##### EXCERPTED RECORDS
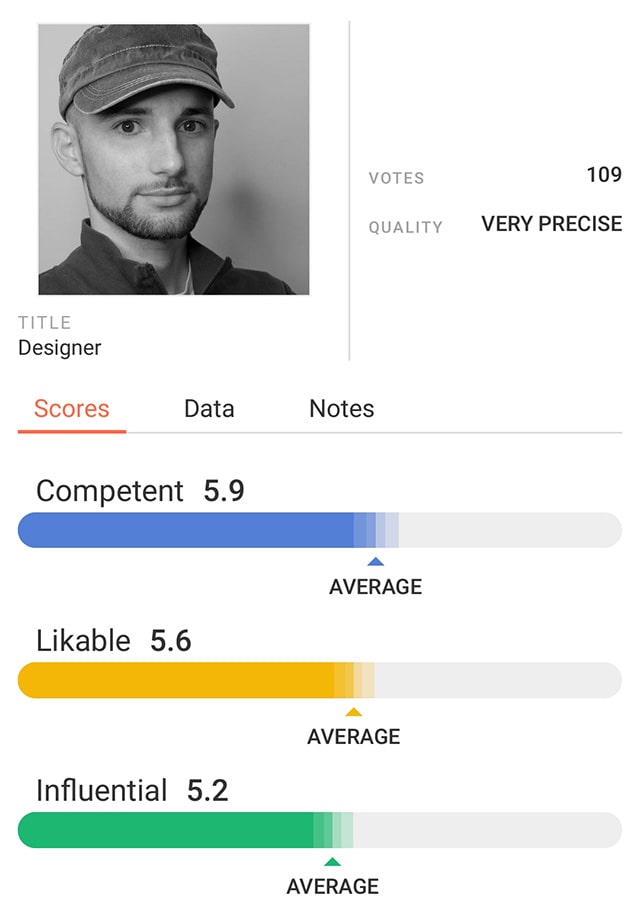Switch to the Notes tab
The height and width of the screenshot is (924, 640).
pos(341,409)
##########
##### EXCERPTED RECORDS
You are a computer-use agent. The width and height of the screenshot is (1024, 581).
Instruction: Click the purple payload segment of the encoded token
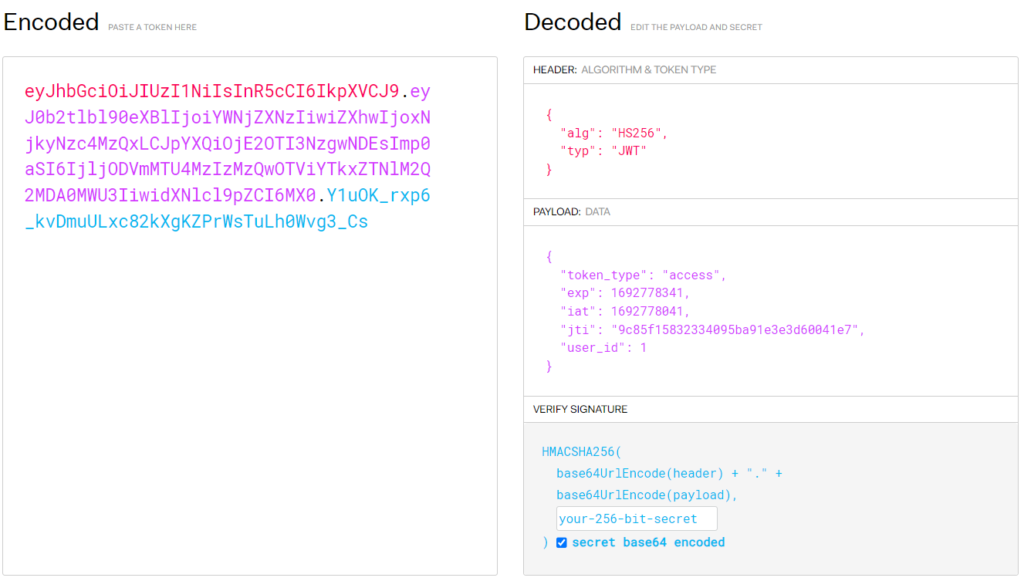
##########
- STATED TASK: Copy the records from the line containing "Switch to the Notes tab" through the line containing "pos(341,409)", keeping both of those lines. Leave the pictures out.

- RESPONSE BELOW:
Switch to the Notes tab
The height and width of the screenshot is (924, 640).
pos(341,409)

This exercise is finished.